I spray them with hairspray.  It dries flat and invisible, but keeps edges from fraying. 
If you can get it in a freezer, they will die in a few days.  Or, bag it and stick it in your attic for a few weeks they will die from dehydration/starvation.


I suggest getting them at night.  Oh yeah, they still will fly and get you at night and a white flashlight gives them a "beacon."  Use a red filter and work fast.


----------



## Mac (Dec 20, 2011)

dawg2 said:


> I spray them with hairspray.  It dries flat and invisible, but keeps edges from fraying.
> .



Thanks,  good idea


----------



## yote killa (Jan 8, 2012)

We had one the size of a basketball. We shot it with our bows for a few days then we all learned our lesson the hard way. My dad got it in the eye younger bro got it in the arm not a fun afternoon.


----------



## Gumbo1 (Jan 8, 2012)

Mac said:


> I have several, any ideas on how to perserve after you get them?



Do NOTHING to it. Just hang inside away from where people can touch it. Leave it as is and it will last for years. Trust me.


----------



## Old Winchesters (Jan 8, 2012)

Warm day and wasp spray into the entrance they fall out. bag it at least a couple weeks in the freezer.... I have gotten a few this way..


----------



## Bow Only (Jan 16, 2012)

Only a Southerner would appreciate this, but as a Christmas present, I gave my Dad the biggest one.  I got it when it was cold and double bagged it.  I gave him the bag and said, "Here's one of your Christmas presents, don't shake it or open it for about 3 months."  

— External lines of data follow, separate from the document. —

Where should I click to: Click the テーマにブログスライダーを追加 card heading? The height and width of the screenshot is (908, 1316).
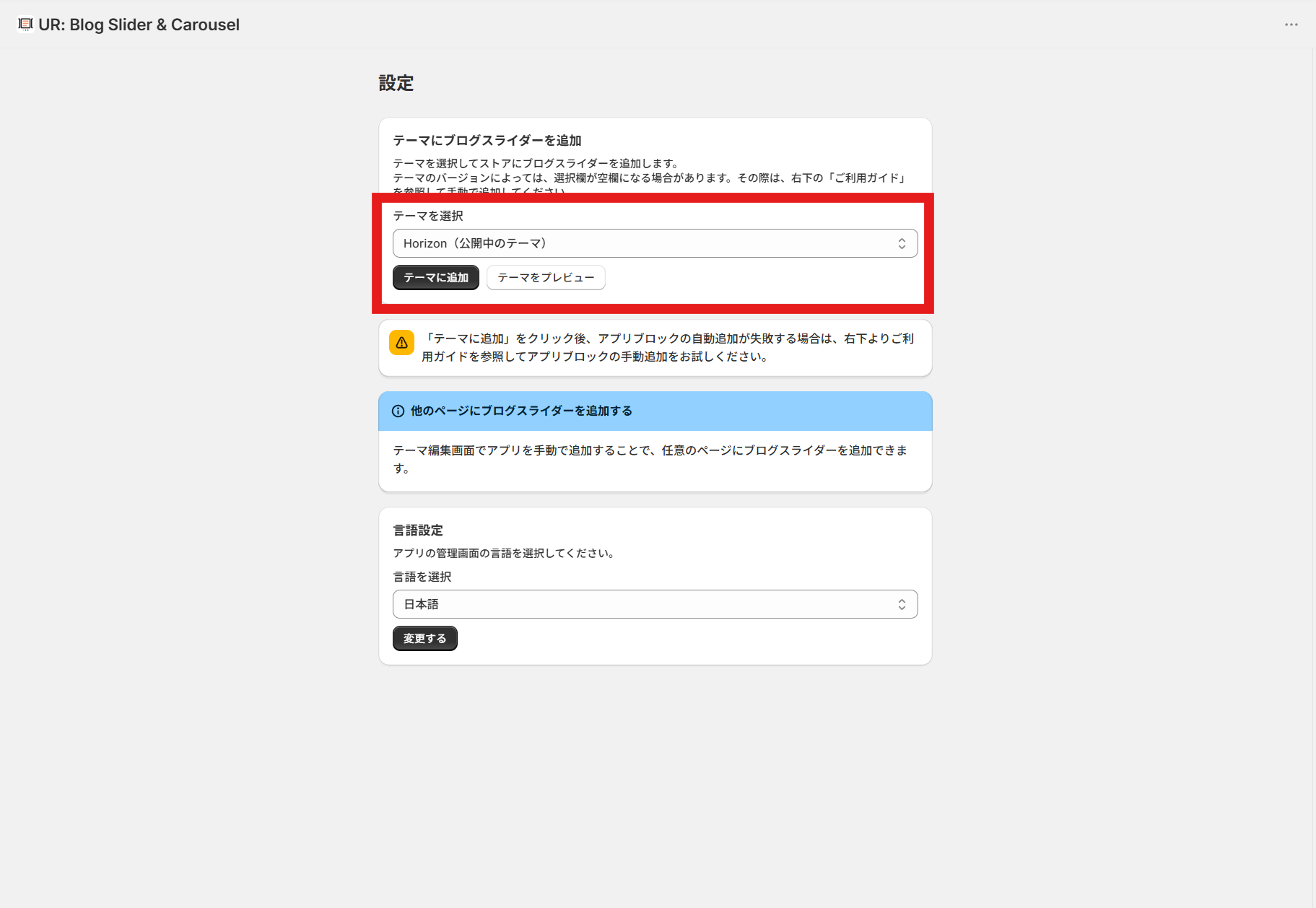488,140
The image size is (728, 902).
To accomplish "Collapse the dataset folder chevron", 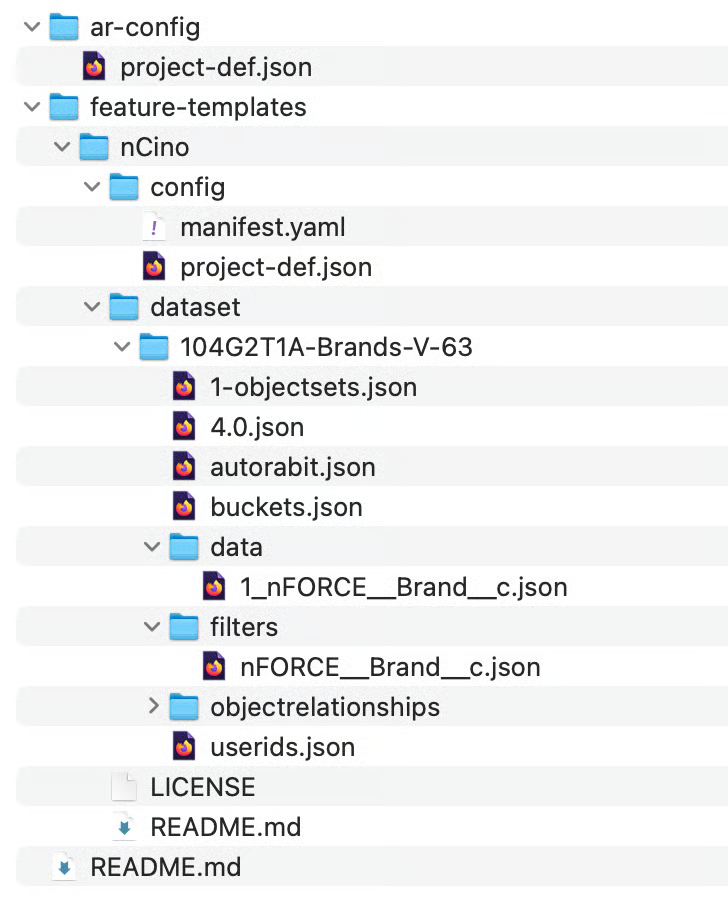I will [x=92, y=307].
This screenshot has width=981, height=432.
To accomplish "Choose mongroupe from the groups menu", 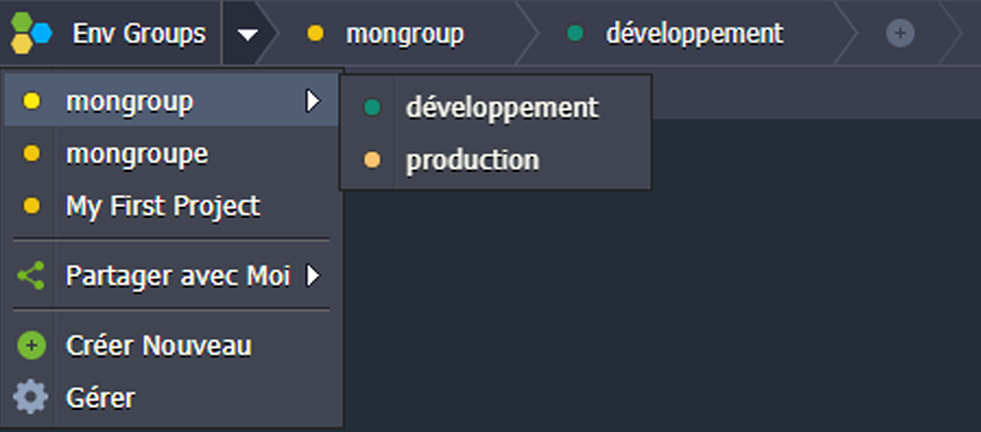I will tap(137, 154).
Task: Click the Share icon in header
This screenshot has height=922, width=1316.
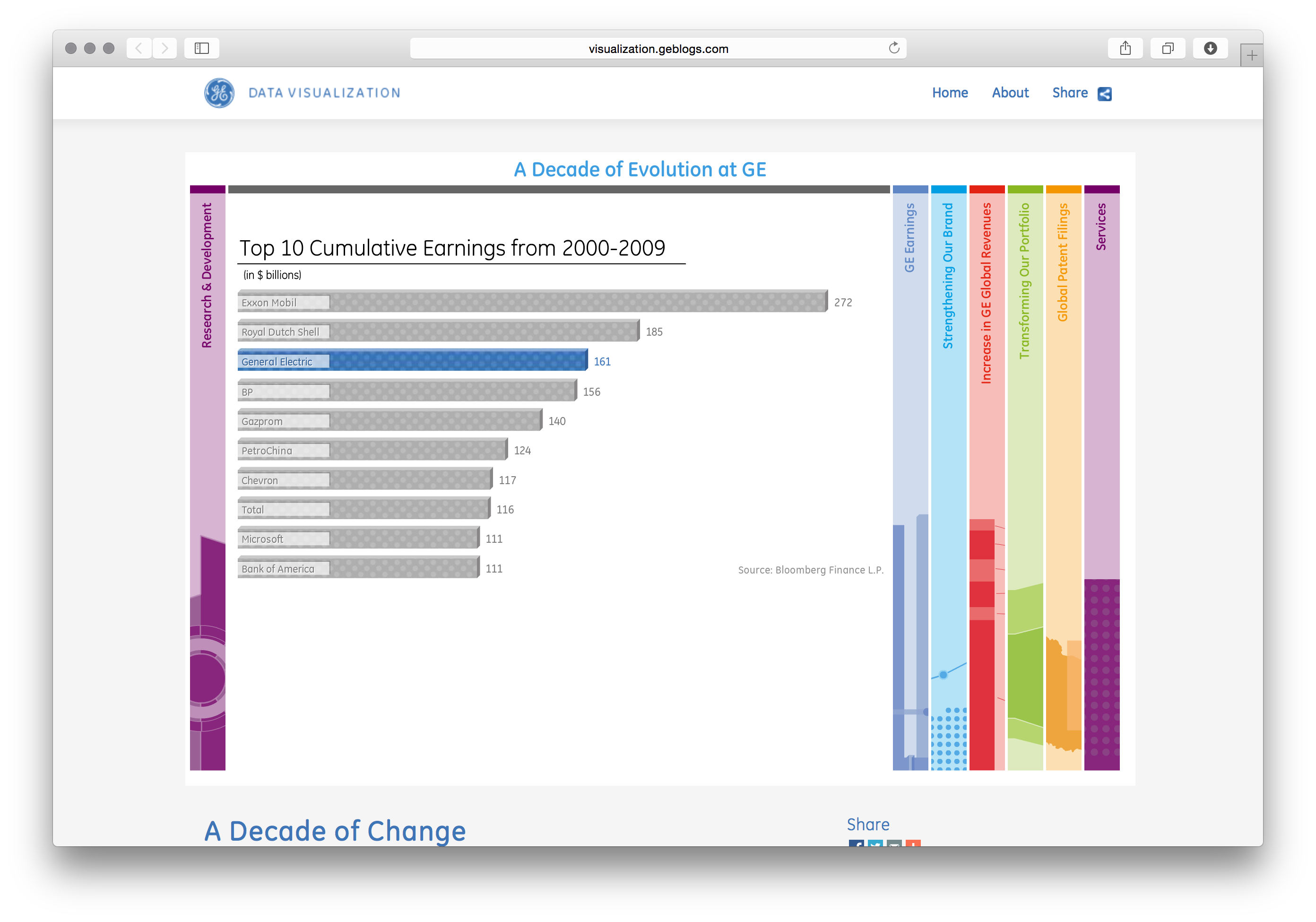Action: 1105,94
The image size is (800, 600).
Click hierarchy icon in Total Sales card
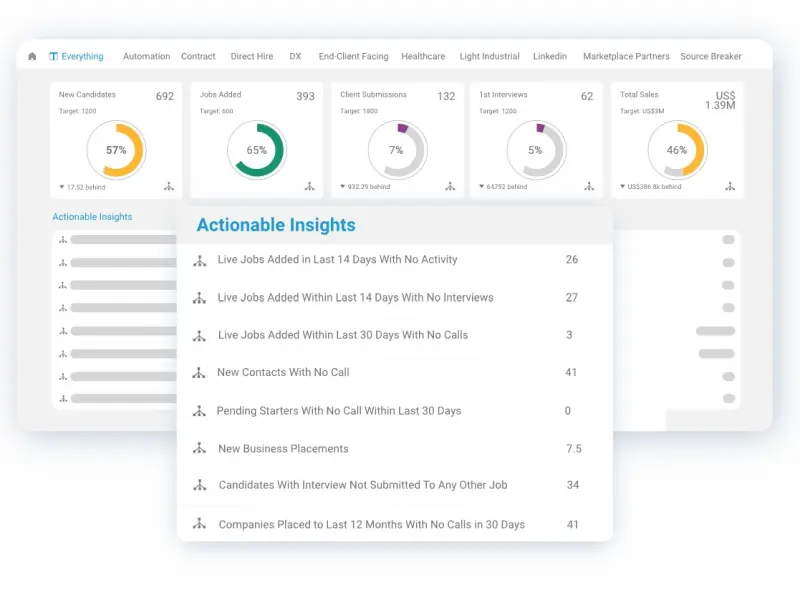(730, 186)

As a side note, your wife won't be too happy about taking a hornet's nest (filled with hornets) in her new vehicle.  Can you imagine that scene if they would have gotten out?


----------



## saltysenior (Jan 16, 2012)

messin' with big foot ,black panthers,rattlers,gators,and other things in the woods that people worry about, do not even come close to the dangers of collecting a hornet's nest..............i found out the hard way.


----------



## Sugar Plum (Jan 16, 2012)

Bow Only said:


> Only a Southerner would appreciate this, but as a Christmas present, I gave my Dad the biggest one.  I got it when it was cold and double bagged it.  I gave him the bag and said, "Here's one of your Christmas presents, don't shake it or open it for about 3 months."
> 
> As a side note, your wife won't be too happy about taking a hornet's nest (filled with hornets) in her new vehicle.  Can you imagine that scene if they would have gotten out?






Oh my! I bet she was THRILLED.


----------



## shakey gizzard (Jan 16, 2012)

I'am assumin these are Bald Faced Hornets? Why kill them, they are a" good" bug! Open the bag(after cutting branch) on a rainy day or high humidity and release them!


----------



## rigderunner (Jan 24, 2012)

saltysenior said:


> messin' with big foot ,black panthers,rattlers,gators,and other things in the woods that people worry about, do not even come close to the dangers of collecting a hornet's nest..............i found out the hard way.



yep i once knew a guy who did the garbage bag freezing and lettin them go in the rain and come spring the eggs hatched and he had a house full of ticked  off hornets


----------